Task data |
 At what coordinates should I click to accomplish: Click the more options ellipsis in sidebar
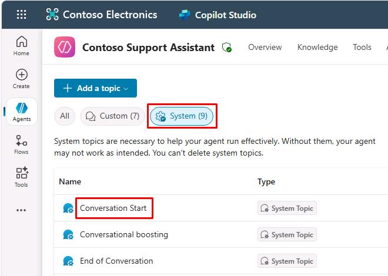point(21,210)
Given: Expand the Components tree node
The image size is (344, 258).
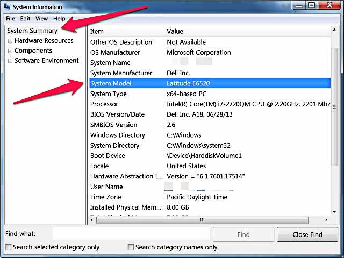Looking at the screenshot, I should pyautogui.click(x=10, y=51).
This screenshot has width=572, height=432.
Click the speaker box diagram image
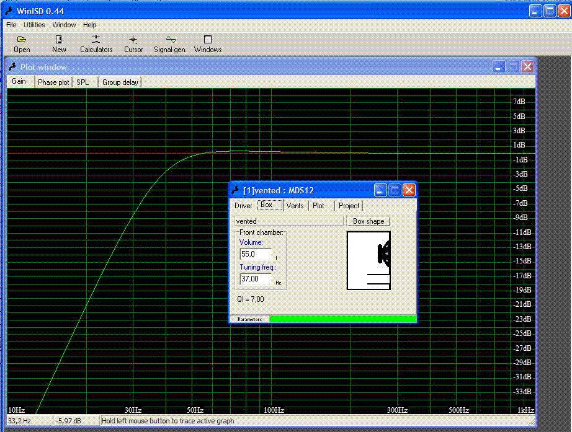pyautogui.click(x=369, y=260)
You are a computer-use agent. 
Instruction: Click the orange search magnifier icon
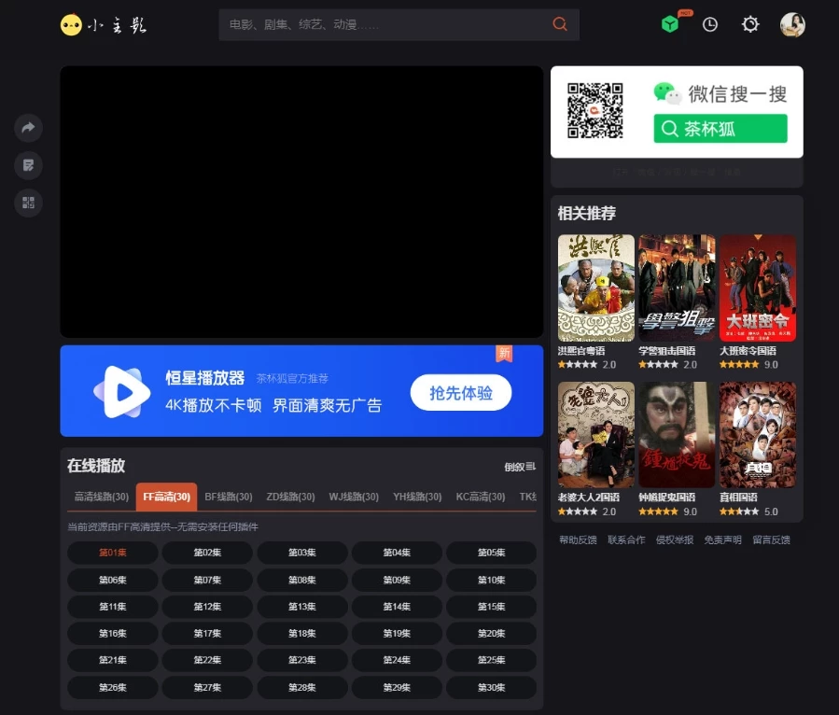[x=560, y=24]
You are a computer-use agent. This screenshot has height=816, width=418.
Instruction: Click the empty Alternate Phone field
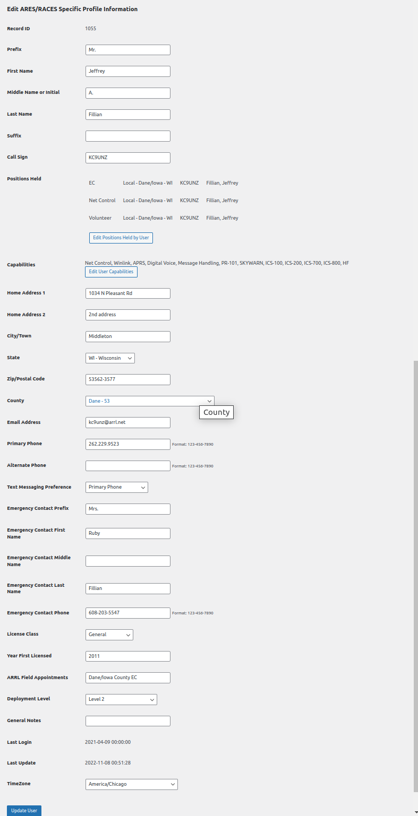point(127,466)
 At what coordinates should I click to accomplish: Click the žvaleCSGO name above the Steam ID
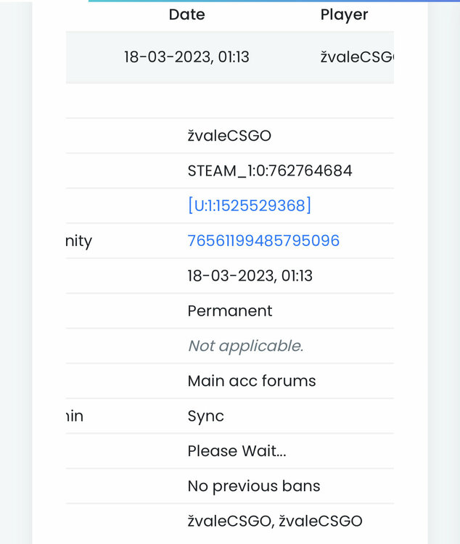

What the task requires |
Check each line of the data above for the string "This" and report only how many lines have it.

Written answer |
2